Working with two McMaster University researchers, the Spectator examined the data from hundreds of thousands of hospital and ER visits by Hamilton residents, broken down to the level of Hamilton’s neighbourhoods. They then compared the health outcomes with social and economic data collected by Statistics Canada. What they found were shocking connections between health and socioeconomic status: the poorer and less educated a neighbourhood, the worse the health of those people. The most shocking finding was a 23-year difference in life expectancy between the best and worst neighbourhoods in Hamilton.

May 8: A Career Retrospective

This talk will examine a number of other important investigative projects Steve published during his career with the Spectator (and a bit with the Toronto Star). One project was “Collision Course,” which used MRI and EEG imaging to look at the impact of concussions on retired Canadian professional football players. Others were the Spectator’s analysis of Ontario’s ill-fated Drive Clean program; “A Pig’s Tale,” which followed Steve’s brief career as the world’s smallest pig farmer; “Unchartered,” a look at the lack of consequences faced by police across Canada who violate people’s Charter rights; and “Blind Faith,” a series that looked at the connections between medical researchers at McMaster University and the pharmaceutical industry.

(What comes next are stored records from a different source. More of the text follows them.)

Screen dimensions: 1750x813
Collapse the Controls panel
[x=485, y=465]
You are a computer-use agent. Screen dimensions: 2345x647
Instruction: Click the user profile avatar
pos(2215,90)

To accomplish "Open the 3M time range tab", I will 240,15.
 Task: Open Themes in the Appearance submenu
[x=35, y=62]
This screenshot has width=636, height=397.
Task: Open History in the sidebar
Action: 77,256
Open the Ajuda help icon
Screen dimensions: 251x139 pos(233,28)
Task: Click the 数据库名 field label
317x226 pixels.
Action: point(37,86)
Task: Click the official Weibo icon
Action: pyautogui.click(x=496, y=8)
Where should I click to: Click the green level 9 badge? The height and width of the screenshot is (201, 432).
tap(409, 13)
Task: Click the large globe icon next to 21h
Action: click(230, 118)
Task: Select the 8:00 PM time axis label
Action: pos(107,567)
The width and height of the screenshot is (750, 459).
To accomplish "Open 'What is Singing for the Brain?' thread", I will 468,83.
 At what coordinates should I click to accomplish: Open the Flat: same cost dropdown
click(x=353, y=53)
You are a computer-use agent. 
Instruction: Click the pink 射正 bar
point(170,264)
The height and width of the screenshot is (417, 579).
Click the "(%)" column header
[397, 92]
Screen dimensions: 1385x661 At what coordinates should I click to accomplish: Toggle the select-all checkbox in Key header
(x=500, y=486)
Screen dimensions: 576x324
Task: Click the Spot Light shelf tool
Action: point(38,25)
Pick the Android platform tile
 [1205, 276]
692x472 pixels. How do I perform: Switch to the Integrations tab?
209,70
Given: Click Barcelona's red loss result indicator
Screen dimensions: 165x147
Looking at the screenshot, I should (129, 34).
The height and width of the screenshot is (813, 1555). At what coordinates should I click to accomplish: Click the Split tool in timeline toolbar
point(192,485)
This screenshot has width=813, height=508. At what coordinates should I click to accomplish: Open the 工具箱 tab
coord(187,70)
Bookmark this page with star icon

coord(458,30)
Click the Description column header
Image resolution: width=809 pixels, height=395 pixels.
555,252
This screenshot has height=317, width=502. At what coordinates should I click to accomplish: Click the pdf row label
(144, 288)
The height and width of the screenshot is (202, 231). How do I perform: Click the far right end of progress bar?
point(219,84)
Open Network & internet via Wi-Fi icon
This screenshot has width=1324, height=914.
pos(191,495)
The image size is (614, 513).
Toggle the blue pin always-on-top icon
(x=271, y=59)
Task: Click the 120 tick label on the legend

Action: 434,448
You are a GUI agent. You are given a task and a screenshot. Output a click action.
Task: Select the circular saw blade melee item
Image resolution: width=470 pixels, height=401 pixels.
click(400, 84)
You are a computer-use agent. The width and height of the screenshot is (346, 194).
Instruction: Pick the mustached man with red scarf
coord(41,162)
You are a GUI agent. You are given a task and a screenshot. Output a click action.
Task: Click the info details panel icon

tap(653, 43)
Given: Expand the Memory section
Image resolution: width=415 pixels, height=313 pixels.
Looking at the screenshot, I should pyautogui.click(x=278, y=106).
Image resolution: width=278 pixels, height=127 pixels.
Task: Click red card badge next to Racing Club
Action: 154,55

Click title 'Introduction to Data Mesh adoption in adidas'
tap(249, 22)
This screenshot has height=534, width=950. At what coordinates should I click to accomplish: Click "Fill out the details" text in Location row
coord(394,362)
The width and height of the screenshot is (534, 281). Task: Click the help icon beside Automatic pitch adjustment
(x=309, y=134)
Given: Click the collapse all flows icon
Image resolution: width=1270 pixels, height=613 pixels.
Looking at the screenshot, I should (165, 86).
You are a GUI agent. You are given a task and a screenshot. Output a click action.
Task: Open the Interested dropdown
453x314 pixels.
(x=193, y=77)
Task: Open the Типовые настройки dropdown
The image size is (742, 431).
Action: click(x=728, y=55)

May 15: What’s Next for a Retired Investigative Reporter

A look at Steve’s new path of interest – helping train university journalism students as well as practising journalists in Kenya, Rwanda and Cameroon to improve the quality of investigative journalism in Africa. The  talk will conclude with some of the challenges journalists face in Africa that we don’t have to deal with here in Canada.

Jim Poling

Jim Poling is Editor-in-Chief of the Waterloo Region Record. Since 2018 he has overseen the print and digital editorial operations at the Record, a daily newspaper founded in 1878. He also manages several community newspapers under the Metroland banner.

Jim is a journalist with more than 40 years of daily newspaper experience. He started his career as a newspaper reporter at the Kenora Miner and News in northwestern Ontario and then The Globe and Mail. He was managing editor at The Hamilton Spectator for more than 12 years and has served in several other newsroom leadership roles. His reporting experience includes municipal politics, crime and the environment. He spent time as a parliamentary news reporter in Ottawa for Southam News and as a correspondent covering Queen’s Park in Toronto.

In 2008 Jim was awarded the Vox Libera award by the Canadian Journalists for Free Expression for his commitment to freedom of the press.

Steve Buist

Steve Buist is a retired investigative journalist and feature writer at The Hamilton Spectator newspaper. He retired as one of Canada’s most decorated journalists, having won or been nominated for nearly 100 awards at the international, national and provincial levels during his career.

Steve was nominated 13 times in total for National Newspaper Awards, the top prize for newspaper journalism in Canada, and he won five times. He was named Canada’s Investigative Journalist of the Year three times and Ontario’s Journalist of the Year five times. He is a two-time winner of the prestigious Hillman Prize for social justice journalism and a two-time nominee for the Michener Award for public service journalism.

In 2019, Steve was named a Distinguished Fellow by Mohawk College in Hamilton and in 2022 he was awarded an honorary doctorate by McMaster University for his journalism contributions to the Hamilton community. He has a B.Sc. in human biology and a Master’s degree in journalism.